Search code examples
pythonsnakemake

Snakemake expand on a dictionary, keeping wildcards


I have a dictionary like the following:

data = {
    "group1": ["a", "b", "c"], 
    "group2": ["x", "y", "z"]
}

I want to use expand to get all combinations between the keys and their values separately in "rule all", s.t. the expected output files are e.g. "group1/a.txt", "group1/b.txt", ... "group2/x.txt, "group2/y.txt" ...

rule all: 
    input: 
        expand("{group}/{sub_group}.txt", group = ???, sub_group = ???)

I need this for the rule "some_rule":


rule some_rule: 
    input: "single_input_file.txt"
    output: "{group}/{sub_group}.txt"
    params: 
        group=group, # how do I extract these placeholders?
        sub_group=sub_group
    script: 
        "some_script.R"

The reason why I need to have group and sub_group wildcards is because I need to pass them to the params of rule "some_rule"

I tried to hardcode all output files needed in the "rule all" with list comprehension, but then the placeholders are not defined in the wildcards and I cannot pass them to the params.

So I guess I need to define the "rule all" input files using expand, but here I don't know how to get the correct files, as I need the combinations to be performed individually between "group1" and its values and "group2" and its values.

I also cannot use an input function for the rule "some_rule", as it has only one singular static input file.

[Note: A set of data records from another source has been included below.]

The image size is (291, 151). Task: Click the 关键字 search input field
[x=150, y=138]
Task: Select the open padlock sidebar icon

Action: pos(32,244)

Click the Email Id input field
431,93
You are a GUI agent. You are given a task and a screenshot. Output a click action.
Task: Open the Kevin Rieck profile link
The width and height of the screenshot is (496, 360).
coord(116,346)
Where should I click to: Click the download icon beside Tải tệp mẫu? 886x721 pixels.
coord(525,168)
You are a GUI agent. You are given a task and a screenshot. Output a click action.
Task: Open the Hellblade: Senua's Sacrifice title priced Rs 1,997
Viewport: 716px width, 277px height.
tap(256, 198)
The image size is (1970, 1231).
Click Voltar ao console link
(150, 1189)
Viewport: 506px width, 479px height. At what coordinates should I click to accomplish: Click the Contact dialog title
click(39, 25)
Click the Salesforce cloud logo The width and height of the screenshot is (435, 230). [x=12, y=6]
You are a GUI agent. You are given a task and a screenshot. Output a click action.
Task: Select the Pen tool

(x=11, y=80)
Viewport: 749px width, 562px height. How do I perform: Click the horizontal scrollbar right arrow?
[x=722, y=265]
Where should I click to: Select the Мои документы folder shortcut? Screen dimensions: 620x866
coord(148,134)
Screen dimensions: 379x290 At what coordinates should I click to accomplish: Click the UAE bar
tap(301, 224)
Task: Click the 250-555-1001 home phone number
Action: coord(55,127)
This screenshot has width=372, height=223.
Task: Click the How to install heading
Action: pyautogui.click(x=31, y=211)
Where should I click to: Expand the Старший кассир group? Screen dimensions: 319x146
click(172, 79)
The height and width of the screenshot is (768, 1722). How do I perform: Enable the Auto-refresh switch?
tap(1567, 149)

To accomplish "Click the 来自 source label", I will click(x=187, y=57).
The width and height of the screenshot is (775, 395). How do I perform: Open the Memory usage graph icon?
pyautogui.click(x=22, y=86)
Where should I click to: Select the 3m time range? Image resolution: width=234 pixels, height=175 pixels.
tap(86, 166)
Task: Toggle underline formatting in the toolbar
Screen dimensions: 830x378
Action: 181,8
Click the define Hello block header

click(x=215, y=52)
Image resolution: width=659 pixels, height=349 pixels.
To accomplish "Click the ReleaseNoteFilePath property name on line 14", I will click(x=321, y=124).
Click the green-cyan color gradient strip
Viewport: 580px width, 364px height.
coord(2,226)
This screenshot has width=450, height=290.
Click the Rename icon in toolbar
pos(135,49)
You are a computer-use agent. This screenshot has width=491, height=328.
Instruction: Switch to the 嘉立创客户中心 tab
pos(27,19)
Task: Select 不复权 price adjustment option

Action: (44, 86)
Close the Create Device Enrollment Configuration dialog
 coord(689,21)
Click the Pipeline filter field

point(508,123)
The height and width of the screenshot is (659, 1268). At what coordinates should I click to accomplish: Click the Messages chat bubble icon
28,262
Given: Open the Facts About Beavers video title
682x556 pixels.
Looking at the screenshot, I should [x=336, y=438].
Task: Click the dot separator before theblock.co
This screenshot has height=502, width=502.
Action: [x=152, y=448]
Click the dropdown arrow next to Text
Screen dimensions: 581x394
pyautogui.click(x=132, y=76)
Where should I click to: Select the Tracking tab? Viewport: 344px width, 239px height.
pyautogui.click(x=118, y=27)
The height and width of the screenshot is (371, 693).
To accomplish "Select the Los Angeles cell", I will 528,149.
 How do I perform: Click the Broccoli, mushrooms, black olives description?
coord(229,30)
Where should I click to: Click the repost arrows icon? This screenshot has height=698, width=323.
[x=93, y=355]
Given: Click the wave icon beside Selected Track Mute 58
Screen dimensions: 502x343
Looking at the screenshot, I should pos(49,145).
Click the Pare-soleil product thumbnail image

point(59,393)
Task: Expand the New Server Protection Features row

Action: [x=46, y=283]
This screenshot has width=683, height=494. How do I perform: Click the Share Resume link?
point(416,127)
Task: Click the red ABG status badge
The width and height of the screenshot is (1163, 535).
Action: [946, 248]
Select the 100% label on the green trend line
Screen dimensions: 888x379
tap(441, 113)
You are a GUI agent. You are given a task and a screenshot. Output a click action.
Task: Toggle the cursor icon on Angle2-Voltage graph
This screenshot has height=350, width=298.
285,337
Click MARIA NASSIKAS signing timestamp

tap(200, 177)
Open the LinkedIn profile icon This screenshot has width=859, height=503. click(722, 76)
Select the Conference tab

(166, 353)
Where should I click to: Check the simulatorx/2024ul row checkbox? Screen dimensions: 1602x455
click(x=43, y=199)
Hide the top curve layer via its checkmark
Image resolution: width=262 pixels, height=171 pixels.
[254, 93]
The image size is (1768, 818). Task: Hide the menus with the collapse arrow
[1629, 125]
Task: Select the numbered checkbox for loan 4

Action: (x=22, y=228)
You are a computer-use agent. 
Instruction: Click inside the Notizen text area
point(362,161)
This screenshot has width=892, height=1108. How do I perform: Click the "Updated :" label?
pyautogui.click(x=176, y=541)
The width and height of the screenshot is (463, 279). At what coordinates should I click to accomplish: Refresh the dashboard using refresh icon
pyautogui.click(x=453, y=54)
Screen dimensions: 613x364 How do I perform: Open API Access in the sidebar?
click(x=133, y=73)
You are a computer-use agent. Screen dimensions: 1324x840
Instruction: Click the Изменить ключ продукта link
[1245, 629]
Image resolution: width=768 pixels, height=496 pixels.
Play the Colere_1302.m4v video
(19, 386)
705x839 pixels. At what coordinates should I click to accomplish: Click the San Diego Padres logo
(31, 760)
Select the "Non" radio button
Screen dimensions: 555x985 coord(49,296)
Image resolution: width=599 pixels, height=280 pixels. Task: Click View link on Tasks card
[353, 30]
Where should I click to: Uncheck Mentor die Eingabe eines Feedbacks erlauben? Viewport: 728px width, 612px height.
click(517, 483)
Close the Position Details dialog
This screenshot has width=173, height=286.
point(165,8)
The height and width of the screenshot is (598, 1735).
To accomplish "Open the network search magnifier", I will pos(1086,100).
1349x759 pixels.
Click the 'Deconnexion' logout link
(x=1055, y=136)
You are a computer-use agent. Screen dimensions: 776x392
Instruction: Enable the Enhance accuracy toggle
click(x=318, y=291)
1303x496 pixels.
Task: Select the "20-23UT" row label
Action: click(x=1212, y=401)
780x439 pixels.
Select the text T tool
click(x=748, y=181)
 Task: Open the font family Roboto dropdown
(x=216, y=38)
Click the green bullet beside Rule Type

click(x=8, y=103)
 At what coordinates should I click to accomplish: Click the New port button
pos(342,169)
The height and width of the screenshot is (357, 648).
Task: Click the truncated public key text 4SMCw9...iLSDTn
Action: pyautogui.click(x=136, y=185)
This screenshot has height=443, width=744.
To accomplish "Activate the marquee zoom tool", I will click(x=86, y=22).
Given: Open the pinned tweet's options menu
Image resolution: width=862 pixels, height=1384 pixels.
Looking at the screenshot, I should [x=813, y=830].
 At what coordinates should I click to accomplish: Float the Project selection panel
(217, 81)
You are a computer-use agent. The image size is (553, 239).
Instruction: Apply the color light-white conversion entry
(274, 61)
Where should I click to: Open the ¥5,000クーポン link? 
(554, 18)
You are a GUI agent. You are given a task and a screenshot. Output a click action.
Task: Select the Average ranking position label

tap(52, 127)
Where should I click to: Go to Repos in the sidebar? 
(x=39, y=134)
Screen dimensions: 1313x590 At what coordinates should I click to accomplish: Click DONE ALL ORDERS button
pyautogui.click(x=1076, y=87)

In other similar questions on StackOverflow, either there is not the combinatorial problem, or they create the input files for "rule_all" using plain python, which makes me loose the wildcards.


Solution

  • I found a solution for my problem using a custom combinator function.

    def pairwise_product(*args):
    result = []
    for group, sub_group in zip(*args):
        sub_group = ([sub_group[0]], sub_group[1])
        for sub_sub_group in itertools.product(*sub_group):
            result.append((group, sub_sub_group))
    return result
    

    Looking at the source code for snakemake's expand function, I realized that I can use my own combinator function.

    pairwise_product expects as input two lists of tuples, where each tuple contains the wildcard name and the wildcard value, e.g.

    wildcard1 = [("group", "group1"), ("group", "group2")]
    wildcard2 = [("sub_group", ["a", "b", "c"]), ("sub_group", ["x", "y", "z"])]
    pairwise_product(wildcard1, wildcard2)
    

    The output of this function call would be:

    [(('group', 'group1'), ('sub_group', 'a')),
     (('group', 'group1'), ('sub_group', 'b')),
     (('group', 'group1'), ('sub_group', 'c')),
     (('group', 'group2'), ('sub_group', 'x')),
     (('group', 'group2'), ('sub_group', 'y')),
     (('group', 'group2'), ('sub_group', 'z'))]
    

    And the output of the expand function would be:

    expand("{group}/{sub_group}.txt", pairwise_product, group=data.keys(), sub_group=data.values())
    
    ['group1/a.txt',
     'group1/b.txt',
     'group1/c.txt',
     'group2/x.txt',
     'group2/y.txt',
     'group2/z.txt']
    

    With this solution I also get the wildcards I want, i.e. the individual elements in the list-values for each dictionary key separately.

    Note that this function has been designed for only two wildcards in the format as shown above in the data dictionary and not tested for other formats.